Specifically, the latest figures from Alzheimer’s Research UK indicate that there are 850,000 people in the UK with dementia. With just 59,000 people receiving ongoing care from the NHS, this continues to put pressure on loved ones to fill the gap.

Currently, according to figures from, there are 670,000 unpaid carers looking after people with dementia in the UK. One fifth of these carers have given up work completely, equating to 134,000 people nationally.

With just £64.60 available each week from the Government in the form of Carers Allowance, someone giving up the average wage to care for a relative would find themselves on just 12.47% of their previous wage, if they received no other benefits or grants. That means someone in this position would see an average shortfall of £23,576 each year. Carers Allowance is only available to those caring for someone for at least 35 hours per week and getting it can affect their eligibility for receiving other benefits.

Across those 134,000 unpaid carers, this equates to £60,755,600 a week in lost wages.

However, carers don’t just feel a financial impact. Their own health and well-being can also be negatively affected.

Most notably around 288,100 people have been left feeling depressed and 395,300 continue to suffer from stress due to ongoing care of loved ones.

Carers have also been left feeling socially isolated, with 259,290 reporting having little social contact with people due to their ongoing responsibilities. In some cases carers feel isolated even from their own families who may not want to confront the reality of what is happening to their relative or be unwilling to act as care providers.

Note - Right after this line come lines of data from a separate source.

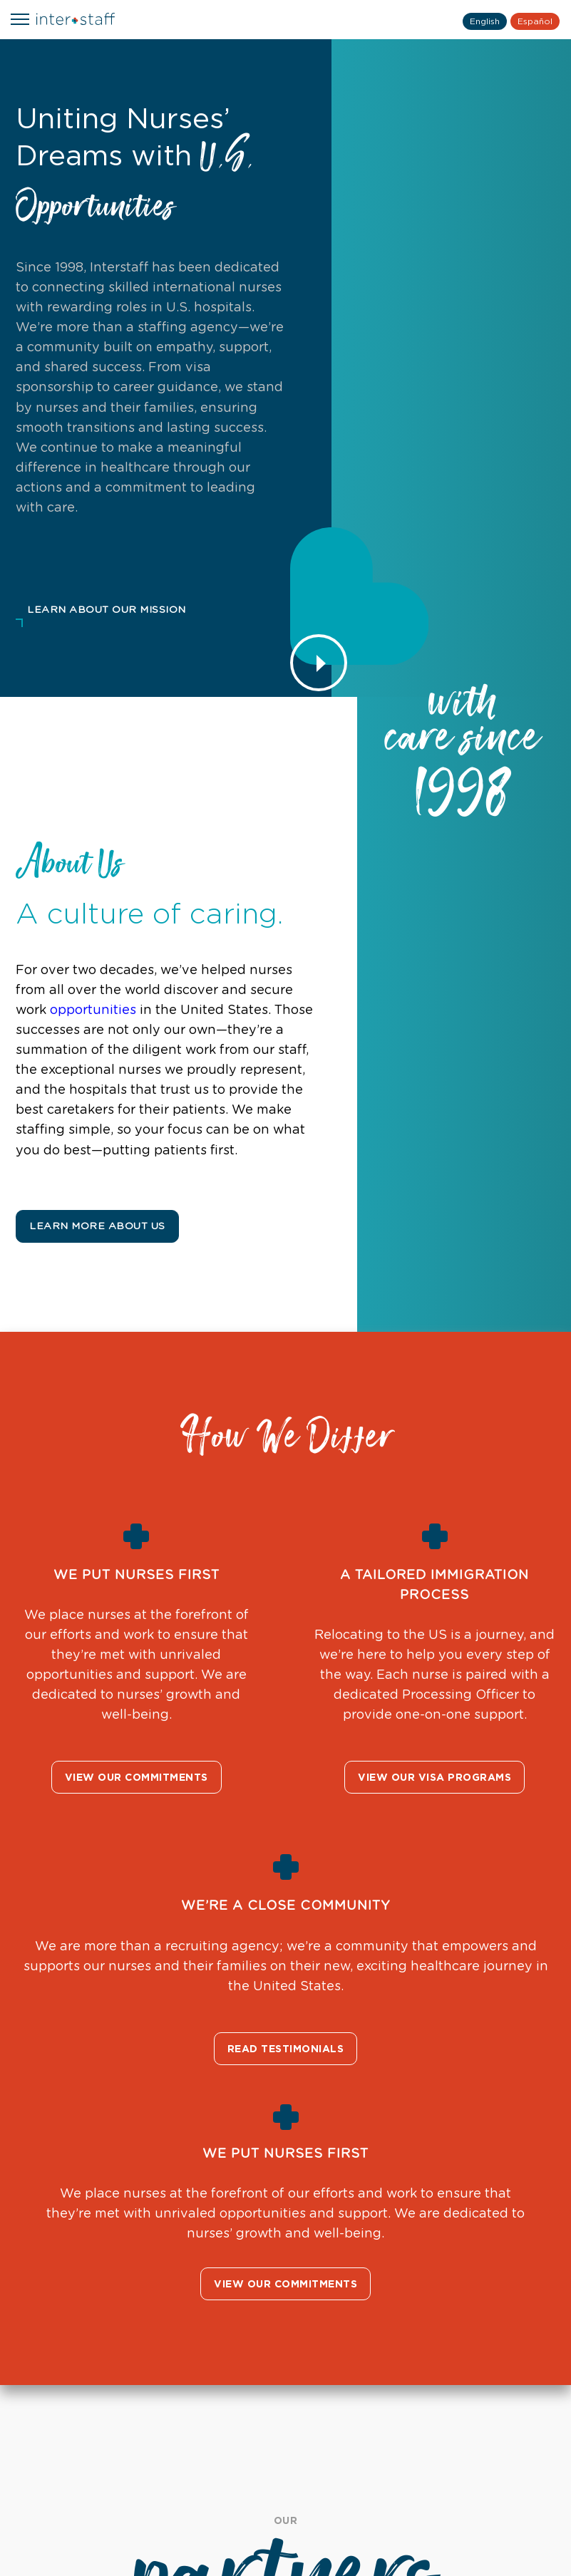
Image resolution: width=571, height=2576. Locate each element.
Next (548, 2215)
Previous (23, 2215)
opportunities (81, 1010)
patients (187, 1110)
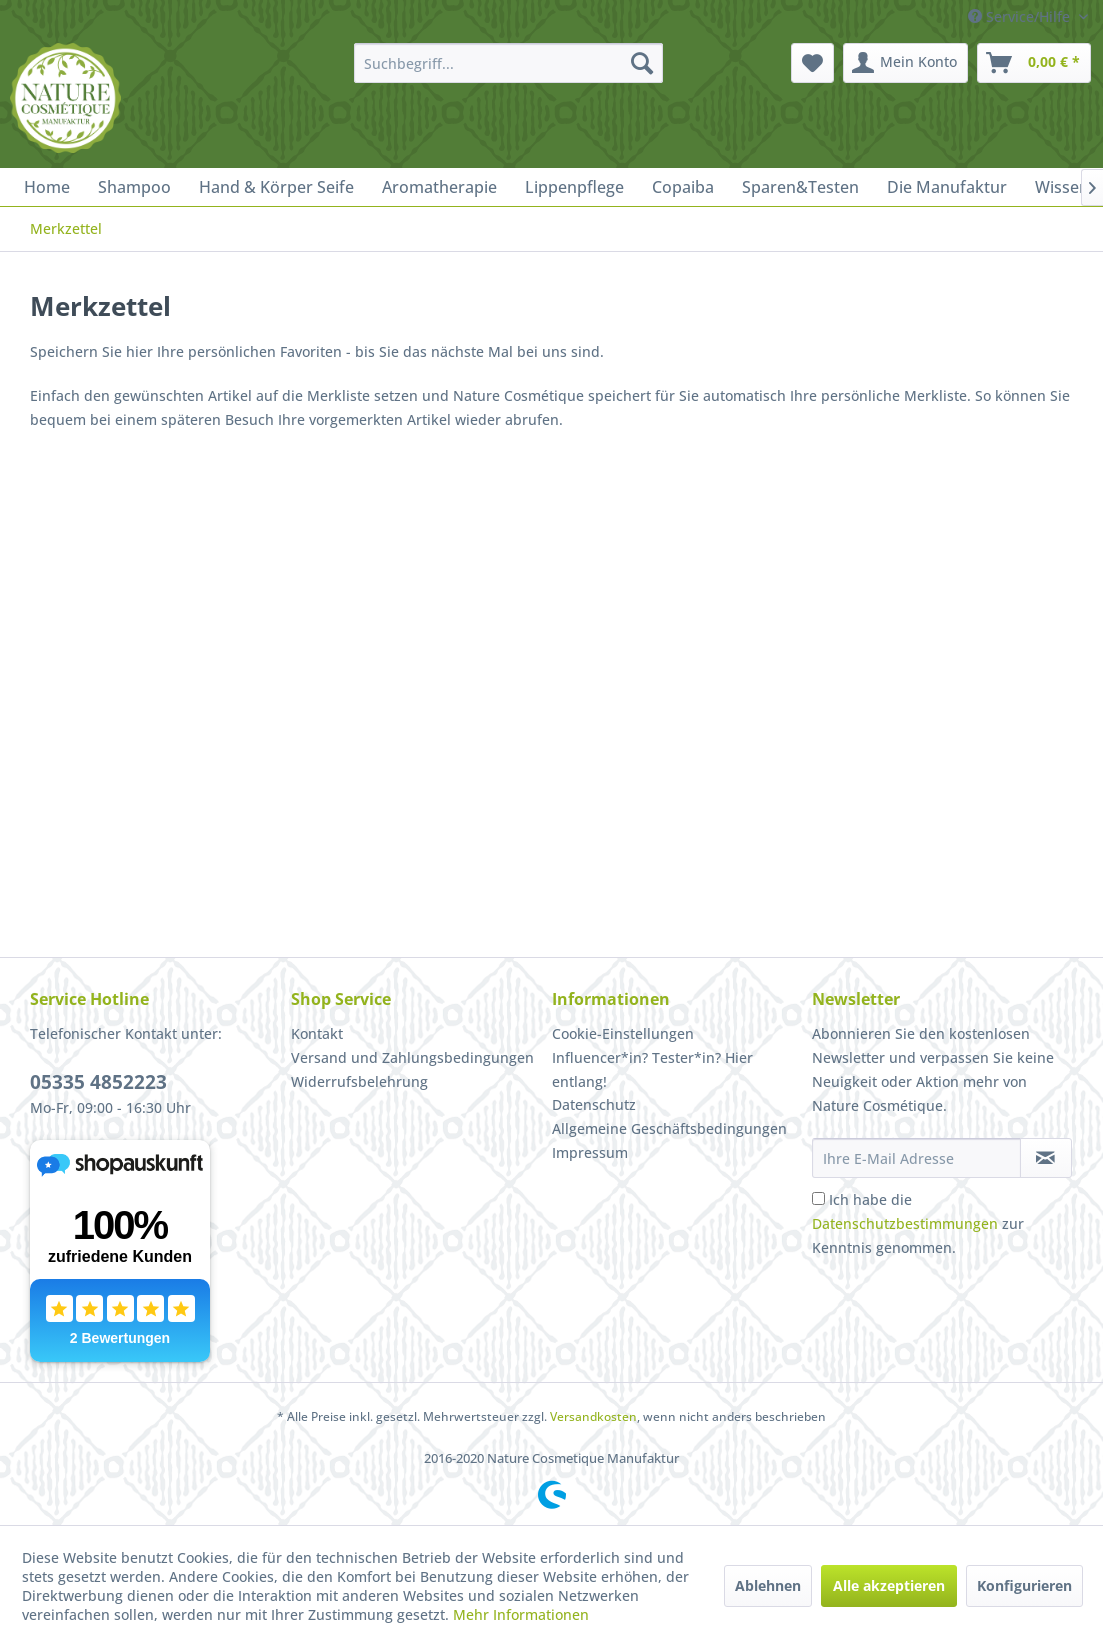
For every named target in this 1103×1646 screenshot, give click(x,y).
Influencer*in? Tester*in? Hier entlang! (652, 1069)
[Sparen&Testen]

Sarah McEwan, Head of Resource and Development at Cera Care, a homecare company that specialises in the care of dementia sufferers said: “Family members and unrecognised carers do so much to fill the care gap before someone is officially diagnosed with dementia.

“We’ve already seen information that says how much the cost of unpaid care impacts the UK economy, but we wanted to look closer at those individual carers and highlight the huge sacrifices they make to ensure those in their care get the most out of life.

“It’s so important to celebrate the work they do and truly showcase the hidden costs and sacrifices these people make every single day.”

Dementia is continuing to impact the UK economy and the lives of unpaid carers and family members. The number of people with dementia in the UK is forecast to reach over 1 million by 2025 and over 2 million by 2051, whilst around 32% of people born each year since 2015 will go on to develop dementia.